> [What you are asked to do]: Return the passage about Malcolm Barrass's career at Bolton Wanderers word for word, in full, before the listing.

> [Passage to read]:
Rocklike yet somehow refined, Malcolm Barrass was a colossal presence in the Bolton Wanderers side during the decade immediately after the Second World War, initially as a versatile attacker, but mostly as a trusty central bulwark of the rearguard, the role in which he earned three caps for England. The tall, robust, left-footed Lancastrian thought deeply about the game. After every match he would mull over the action, kicking every ball over again in his mind’s eye, and his intelligent approach was a major factor in the Trotters’ steady tenure in the top flight of the English game throughout his time at Burnden Park.
Barrass, whose father Matt had played for Blackpool, Sheffield Wednesday and Manchester City between the wars, signed for Bolton as an amateur in 1944 from Ford Motors, a Manchester works team, having turned down an offer from Wolverhampton Wanderers following a successful trial. At first he was a free-scoring inside-forward, hitting 22 goals in 40 emergency wartime games during 1944-45, then bagging a brace in his senior debut, a 3-2 home victory over Stoke City in September 1946.
He could put in a potent stint up front, too, contributing four goals in the 5-1 thrashing of Manchester City at Burnden in November 1948, and had it not been for the simultaneous emergence of the fearsomely physical young Nat Lofthouse as a centre- forward of international class, then the burly Barrass might have made Bolton’s No 9 shirt his own. As it was his combination of power, determination and composure, topped off with a dash of culture on the ball, saw him gravitate to the half-back line, and it was as a centre-half that he earned his first full England call-up, in October 1951, when he effectively blotted out the fearsomely combative Welsh marauder Trevor Ford in a 1-1 draw at Ninian Park, Cardiff.

(Entries taken from a collection)
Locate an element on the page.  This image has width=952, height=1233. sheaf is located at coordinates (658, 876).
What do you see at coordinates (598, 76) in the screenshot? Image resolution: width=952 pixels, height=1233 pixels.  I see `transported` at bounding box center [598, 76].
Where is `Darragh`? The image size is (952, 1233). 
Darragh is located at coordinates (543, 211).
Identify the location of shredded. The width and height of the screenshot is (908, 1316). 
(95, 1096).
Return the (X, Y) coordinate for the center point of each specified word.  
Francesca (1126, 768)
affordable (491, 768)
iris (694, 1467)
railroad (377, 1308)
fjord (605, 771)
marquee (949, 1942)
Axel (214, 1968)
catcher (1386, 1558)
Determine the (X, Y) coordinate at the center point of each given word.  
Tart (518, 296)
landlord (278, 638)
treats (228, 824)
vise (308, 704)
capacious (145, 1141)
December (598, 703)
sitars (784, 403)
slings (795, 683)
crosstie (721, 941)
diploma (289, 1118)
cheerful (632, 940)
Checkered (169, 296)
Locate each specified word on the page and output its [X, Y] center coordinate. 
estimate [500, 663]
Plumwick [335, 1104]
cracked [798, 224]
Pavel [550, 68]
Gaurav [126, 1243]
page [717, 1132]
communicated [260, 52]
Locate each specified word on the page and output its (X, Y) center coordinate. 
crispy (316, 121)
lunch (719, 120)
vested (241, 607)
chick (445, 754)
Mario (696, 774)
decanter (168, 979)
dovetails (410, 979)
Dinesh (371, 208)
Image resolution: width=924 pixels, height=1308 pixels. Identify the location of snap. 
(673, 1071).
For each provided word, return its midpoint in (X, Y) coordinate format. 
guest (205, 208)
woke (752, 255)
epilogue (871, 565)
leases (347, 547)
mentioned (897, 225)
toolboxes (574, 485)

> [Answer below]:
Rocklike yet somehow refined, Malcolm Barrass was a colossal presence in the Bolton Wanderers side during the decade immediately after the Second World War, initially as a versatile attacker, but mostly as a trusty central bulwark of the rearguard, the role in which he earned three caps for England. The tall, robust, left-footed Lancastrian thought deeply about the game. After every match he would mull over the action, kicking every ball over again in his mind’s eye, and his intelligent approach was a major factor in the Trotters’ steady tenure in the top flight of the English game throughout his time at Burnden Park.
Barrass, whose father Matt had played for Blackpool, Sheffield Wednesday and Manchester City between the wars, signed for Bolton as an amateur in 1944 from Ford Motors, a Manchester works team, having turned down an offer from Wolverhampton Wanderers following a successful trial. At first he was a free-scoring inside-forward, hitting 22 goals in 40 emergency wartime games during 1944-45, then bagging a brace in his senior debut, a 3-2 home victory over Stoke City in September 1946.
He could put in a potent stint up front, too, contributing four goals in the 5-1 thrashing of Manchester City at Burnden in November 1948, and had it not been for the simultaneous emergence of the fearsomely physical young Nat Lofthouse as a centre- forward of international class, then the burly Barrass might have made Bolton’s No 9 shirt his own. As it was his combination of power, determination and composure, topped off with a dash of culture on the ball, saw him gravitate to the half-back line, and it was as a centre-half that he earned his first full England call-up, in October 1951, when he effectively blotted out the fearsomely combative Welsh marauder Trevor Ford in a 1-1 draw at Ninian Park, Cardiff.